Obesity gene acts on DNA

5 November 2007 

British scientists have made a second breakthrough in under a year in understanding why some people are more liable to gain weight than others.

The Oxford University team, led by Professor Chris Schofield, has been studying FTO, a gene that earlier this year was linked to obesity. In a report of their research, published online this week in Science, the scientists show that the protein corresponding to the FTO is an enzyme, or biological catalyst, that modifies DNA.

Previously, researchers discovered that one variant of the FTO gene causes an average increase in weight of 3kg. However, they were unable to determine what the gene does and why the variant leads to weight gain.

In the new study the team found that, remarkably, the FTO protein resembles enzymes that produce the penicillin antibiotics in bacteria and others that enable humans to sense and respond to changes in oxygen levels – for instance at high altitude. FTO is most closely related to the AlkB family of enzymes that in bacteria repair DNA damaged by chemicals.


The team of Oxford, Cambridge and London scientists went on to show that purified FTO can carry out this repair role and that the FTO protein is targeted to the cell nucleus as expected for a protein that modifies DNA.


Oxford researcher Professor Chris Ponting, one of the key scientists involved, commented: ‘this is an astonishing finding. We never expected this first ‘obesity gene’ to have such a direct effect on DNA’. The Cambridge group led by Professor Steve O’Rahilly discovered that the FTO gene is turned on in regions of the brain concerned with appetite regulation and that FTO levels decrease following fasting.


Professor Frances Ashcroft, a member of the Oxford team, said: ‘obesity is a rapidly growing problem worldwide that significantly enhances the risk of diabetes, cardiac disease, high blood pressure and cancer.’

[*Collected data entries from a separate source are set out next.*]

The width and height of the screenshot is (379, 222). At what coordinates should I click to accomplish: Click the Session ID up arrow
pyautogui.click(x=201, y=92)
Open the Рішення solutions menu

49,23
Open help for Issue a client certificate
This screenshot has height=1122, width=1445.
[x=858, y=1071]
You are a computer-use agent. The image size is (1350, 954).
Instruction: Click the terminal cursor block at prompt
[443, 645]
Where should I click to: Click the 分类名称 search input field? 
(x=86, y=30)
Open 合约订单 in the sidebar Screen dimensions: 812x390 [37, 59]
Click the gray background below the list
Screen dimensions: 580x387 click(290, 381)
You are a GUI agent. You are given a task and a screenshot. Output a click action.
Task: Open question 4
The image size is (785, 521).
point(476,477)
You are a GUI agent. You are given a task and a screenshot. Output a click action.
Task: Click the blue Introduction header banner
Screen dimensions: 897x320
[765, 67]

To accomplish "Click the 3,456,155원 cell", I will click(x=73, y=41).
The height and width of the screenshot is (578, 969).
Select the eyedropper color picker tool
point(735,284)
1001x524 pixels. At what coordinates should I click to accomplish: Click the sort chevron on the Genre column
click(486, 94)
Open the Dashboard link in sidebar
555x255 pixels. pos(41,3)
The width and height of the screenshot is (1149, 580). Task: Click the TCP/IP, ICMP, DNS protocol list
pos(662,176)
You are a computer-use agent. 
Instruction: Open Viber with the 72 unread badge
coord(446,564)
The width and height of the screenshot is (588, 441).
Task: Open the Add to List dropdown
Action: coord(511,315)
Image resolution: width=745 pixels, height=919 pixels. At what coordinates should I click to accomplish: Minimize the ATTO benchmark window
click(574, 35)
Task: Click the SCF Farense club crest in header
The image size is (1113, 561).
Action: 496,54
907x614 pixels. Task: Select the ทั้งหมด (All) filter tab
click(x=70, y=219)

This breakthrough provides new leads for investigations into how chemical changes to our DNA cause an increase in fat mass and will ultimately help in the development of new drugs to treat obesity.

For more information contact Professor Chris Schofield on +44 (01865) 275625 or email christopher.schofield@chem.ox.ac.uk or contact Professor Frances Ashcroft on +44 (01865) 285810 or email frances.ashcroft@physiol.ox.ac.uk

Alternatively contact the University of Oxford Press Office on +44 (01865) 283877 or email press.office@admin.ox.ac.uk



Notes to Editors

*A report of the research entitled ‘The Obesity-Associated FTO Gene Encodes a 2-Oxoglutarate-Dependent Nucleic Acid Demethylase’ will be published online in Science Express on 8 November 2007.    

*The team was led by Professor Chris Schofield of Oxford University’s Department of Chemistry with Professor Chris Ponting and Professor Frances Ashcroft from Oxford’s Department of Physiology, Anatomy and Genetics and, at the University of Cambridge, by Professor Steve O’Rahilly.

*In the UK it is estimated that 20% of men and 25% of women are obese, and that as many as 30,000 people die prematurely from obesity-related conditions every year.  At the current rate of increase, three-quarters of the UK population could be overweight by 2025. Obesity-related conditions are expensive to treat and cost the NHS at least £500m a year.